Друзья подошли к дому Петра Андреевича.

– Зайдем ко мне, – предложил князь. – Хорошо пообедаем.

– Нет, благодарю, – учтиво ответил Шульц, – боюсь, мне пора идти.

Предложение Суздальского было Герману чрезвычайно лестно, а мысль о «хорошем обеде» в одном из богатейших домов Петербурга возбуждала скудный аппетит Германа, который в последнее время сильно экономил, и – в том числе – на еде. Но всякий раз, когда Петр Андреевич приглашал своего друга в гости, перед последним всплывал грозный образ деспотичного старого князя, которого Шульц ни разу не видел, но тем не менее очень боялся. Герман был карьерист, однако, видя отношение Андрея Петровича к сыну, он был далек от праздных мыслей, будто бы сей великий государственный муж стал принимать какое-либо участие в его, Германа, продвижении по службе.

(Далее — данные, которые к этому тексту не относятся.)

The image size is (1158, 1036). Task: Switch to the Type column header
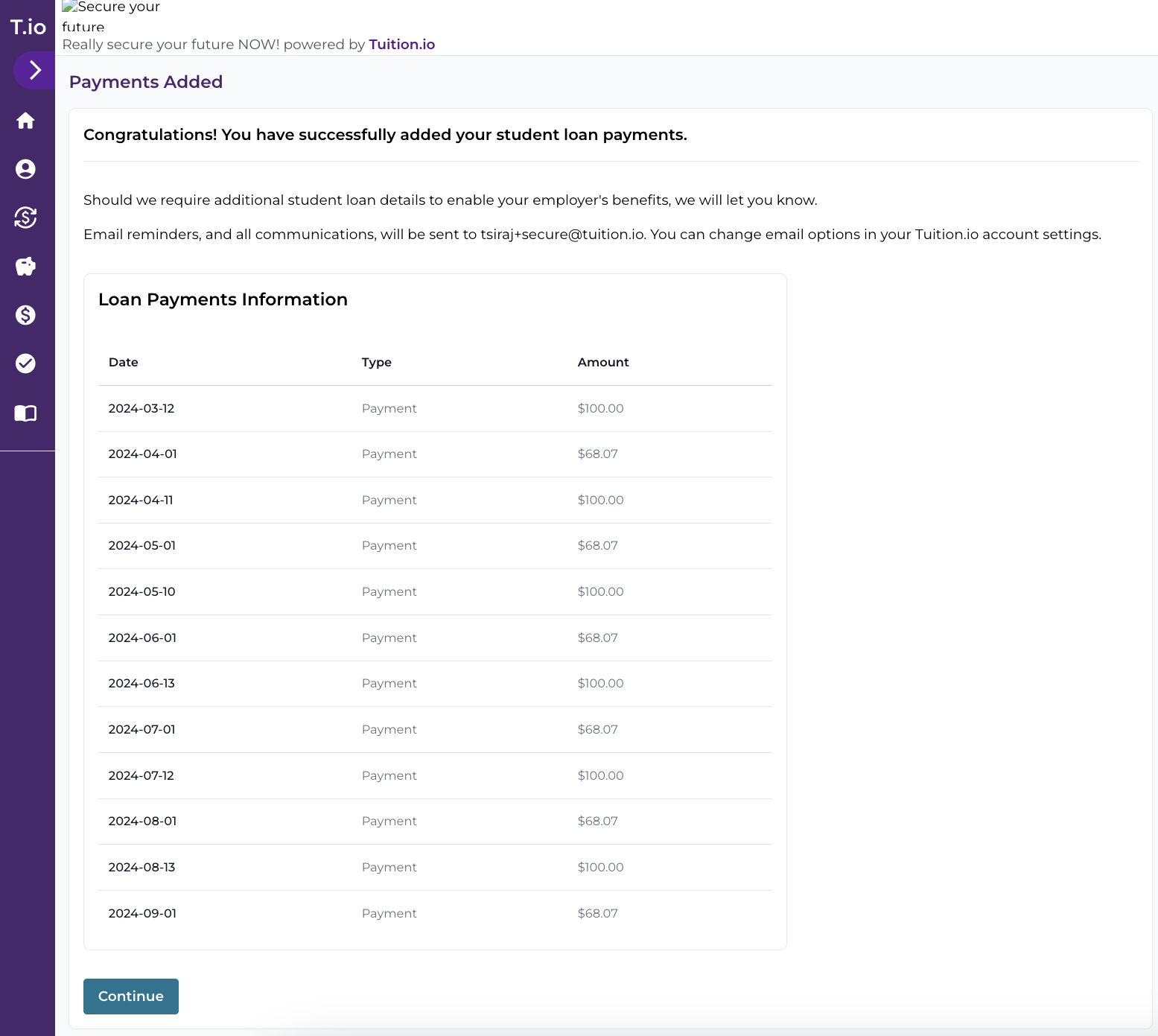pyautogui.click(x=377, y=362)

Петр Андреевич взбежал на крыльцо и повернулся к своему другу:

– Ну так что, Герман, зайдешь?

– Я… – Герман неуверенно сделал шаг вперед.

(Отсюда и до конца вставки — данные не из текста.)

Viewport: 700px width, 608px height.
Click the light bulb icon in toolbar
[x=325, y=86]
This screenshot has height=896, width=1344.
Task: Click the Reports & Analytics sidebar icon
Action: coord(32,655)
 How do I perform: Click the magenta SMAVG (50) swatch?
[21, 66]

– Я познакомлю тебя с отцом, – пообещал Петр Андреевич. – Он хоть и брюзга, но человек весьма умный и презанятный собеседник.

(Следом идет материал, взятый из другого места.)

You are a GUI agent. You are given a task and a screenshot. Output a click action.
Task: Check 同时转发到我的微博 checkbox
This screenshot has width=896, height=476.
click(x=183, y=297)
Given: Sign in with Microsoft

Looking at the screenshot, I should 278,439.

Такое предложение слегка озадачило Шульца, и он поставил ногу, уже было занесенную над ступенью, обратно на тротуар.

– Прости, князь, в другой раз, – сконфуженно ответил он. – Я обещал сегодня увидеться с матерью.

– Успеешь увидеться! – настаивал Петр Андреевич. – Зайди ненадолго.

– Нет, право, милый князь, мне неловко, но я…

– Тебя пугает отец? – неожиданно спросил Суздальский, слегка нахмурив густые свои брови.

– Ну что ты, друг мой, разумеется, нет, – солгал Герман.

– Ах, стыдитесь, господин Шульц, стыдитесь! – с наигранной строгостью восклицал Петр Андреевич. – Называете меня своим другом и сразу же нагло лжете мне прямо в глаза.

– Петр Андреевич, право слово…

– А знаешь что, Герман Модестович? – сказал князь. – Завтра старик собирался отбыть в деревни – проверить сбор урожая. Стало быть, жду тебя к шести.

– Но, Петр Андреевич!

– Возражений я слышать не намерен. Alors, au re-voir, monsieur Chultz![5] – произнес напоследок Суздальский и скрылся за дверью, которую за ним закрыл лакей.

Погруженный в неприятные думы Герман побрел по Конногвардейскому бульвару в сторону Манежа. Разумеется, если бы Шульц и вознамерился отправиться к какой-то матери, то родная мать его была бы последней в этом списке.

* * *

Напольные часы в столовой Суздальских показывали четверть седьмого. Старый князь сидел на высоком стуле, гордо выпрямившись и аккуратно положив руки на стол. Несмотря на преклонный возраст (ему уже шел девятый десяток), старый князь находился в блестящей физической форме. Ежедневные упражнения не лишили его нестарое тело природной худобы, однако сделали чрезвычайно жилистым, наградив многочисленными мускулами, твердыми, словно кремень. Да и по характеру Андрей Петрович был настоящий кремень. Об этом можно было судить хотя бы по его лицу, которое вдоль и поперек избороздили глубокие морщины. Князь Суздальский имел большой лоб, на который спадали белоснежные пряди; усов и бакенбард старый дипломат отродясь не носил, что позволяло всякому отметить чрезвычайно выдающийся волевой его подбородок. Выцветшие серые глаза всегда взирали строго и спокойно, и посему в нынешнем их выражении не было ничего необычного.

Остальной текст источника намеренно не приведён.